Die Sehnsucht der Menschen nach der einen, ewigen Liebe ist durch nichts zu erschüttern. "Egal in welchem Alter: Paare wünschen sich, dass sie bis zum Lebensende zusammenbleiben", sagte die Fachärztin für Paar- und Sexualtherapie Ulrike Brandenburg am Donnerstag in Aachen. Daran ändert auch nüchterne Statistik nichts: Auf rund 400.000 Paare, die sich in Deutschland jährlich das Ja-Wort geben, kommen etwa 200.000 Scheidungen. Zunehmend sind es Frauen, die einen Schlussstrich unter die Partnerschaft ziehen.
Lebenslange Partnerschaft ist ein "anzustrebendes Ideal"
Psychologen sehen in der lebenslangen Partnerschaft längst nicht mehr die allein glücklich machende Lebensform. Sie sprechen vielmehr von einem "anzustrebenden Ideal" oder von einer "Option". "Es ist eine mögliche Lebensform", betonte Psychologe Professor Martin Hautzinger (Tübingen) im Vorfeld des 30. Westdeutschen Psychotherapieseminars (18.-20.2.) in Aachen zum Thema Partnerschaft. Beziehungen könnten sich an Lebensphasen orientieren. Deshalb müsse Trennung nicht grundsätzlich als ein Scheitern verstanden werden, sagte Hautzinger.
"Die Garanten für eine dauerhafte Beziehung haben sich in den letzten 30 Jahren verändert", nannte Ulrike Brandenburg einen Grund für den Wandel. Früher waren wirtschaftliche Sicherheit, Religion und Kinder Stabilisatoren für die Partnerschaft. "Die sind aber an den Rand gedrängt worden", sagte die Ärztin.
Die "emotionale Qualität" entscheide zunehmend über die Dauer einer Partnerschaft. Kriterien seien die Fähigkeit zum Gespräch, das Interesse füreinander, Intimität und die Möglichkeit, seine Persönlichkeit in der Partnerschaft weiterzuentwickeln. "Viele Paare wissen nicht, wie sie diese Qualität herstellen können."

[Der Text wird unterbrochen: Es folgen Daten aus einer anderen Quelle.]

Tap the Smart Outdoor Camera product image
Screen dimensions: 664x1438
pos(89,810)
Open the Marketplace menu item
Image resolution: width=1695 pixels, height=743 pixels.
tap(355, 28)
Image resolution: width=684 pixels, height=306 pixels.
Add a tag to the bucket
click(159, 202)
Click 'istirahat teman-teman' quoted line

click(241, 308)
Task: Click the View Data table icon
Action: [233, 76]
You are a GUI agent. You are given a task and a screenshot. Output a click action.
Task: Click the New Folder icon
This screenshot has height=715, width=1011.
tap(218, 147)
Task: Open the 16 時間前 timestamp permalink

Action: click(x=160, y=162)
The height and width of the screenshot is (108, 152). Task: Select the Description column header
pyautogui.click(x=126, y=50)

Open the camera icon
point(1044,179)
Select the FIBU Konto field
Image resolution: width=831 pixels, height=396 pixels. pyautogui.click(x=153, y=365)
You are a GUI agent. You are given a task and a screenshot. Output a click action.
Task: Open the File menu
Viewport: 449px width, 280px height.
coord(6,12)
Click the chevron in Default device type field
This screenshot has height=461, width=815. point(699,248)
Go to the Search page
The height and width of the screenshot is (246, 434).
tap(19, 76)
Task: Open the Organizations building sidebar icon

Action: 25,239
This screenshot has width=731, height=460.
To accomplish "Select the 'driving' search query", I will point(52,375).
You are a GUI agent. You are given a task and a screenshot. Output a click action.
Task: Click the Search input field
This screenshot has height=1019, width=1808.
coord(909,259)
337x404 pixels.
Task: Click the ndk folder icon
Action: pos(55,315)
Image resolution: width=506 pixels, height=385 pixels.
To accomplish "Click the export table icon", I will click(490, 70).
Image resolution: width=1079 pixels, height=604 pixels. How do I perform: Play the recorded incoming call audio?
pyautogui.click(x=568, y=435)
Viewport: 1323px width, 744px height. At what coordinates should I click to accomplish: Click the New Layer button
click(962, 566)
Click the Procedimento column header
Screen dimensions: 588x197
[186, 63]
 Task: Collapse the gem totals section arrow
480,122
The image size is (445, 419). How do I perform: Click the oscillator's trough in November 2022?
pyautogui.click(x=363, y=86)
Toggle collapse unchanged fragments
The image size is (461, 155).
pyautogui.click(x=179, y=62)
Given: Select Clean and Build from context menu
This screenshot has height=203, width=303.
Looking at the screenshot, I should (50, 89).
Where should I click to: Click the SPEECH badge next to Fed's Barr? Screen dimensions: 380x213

Die Trennung ist normal geworden
Eine entscheidende Rolle bei den Trennungen spielt nach Einschätzung der Fachleute auch das veränderte Selbstverständnis der Frau. "Über Jahrhunderte war es so, dass die Frau dem Mann untertan war", sagte der Psychologe Professor Henner Völkel (Kiel). Frauen hätten sich der Vorstellung des Mannes, wie sie zu sein haben, "brav angepasst". "Frauen haben dafür einen hohen Preis bezahlt und viele sozialpsychologische Krankheiten entwickelt", sagte Völkel und nannte als Beispiel Herz- und Kreislauf-Erkrankungen. Durch die berufliche Emanzipation habe die Frau ihre "minder bewertete Rolle" in der Ehe überwunden.
"Frauen stehen auf eigenen Beinen und sind beweglicher", stellte der Tübinger Professor Hautzinger fest. Sie seien nicht mehr in alten Strukturen verhaftet, sondern hätten wie ihre Partner egoistischere Bedürfnisse. Die wenigsten hätten gelernt, im Spannungsfeld zwischen eigenen Bedürfnissen und Freiheitsverlusten den richtigen Weg zu finden. Wer sich für Trennung entscheide, begehe keinen Tabubruch mehr. Hautzinger: "Es gibt keine moralischen und institutionellen Hürden mehr. Dadurch ist die Trennung normal geworden."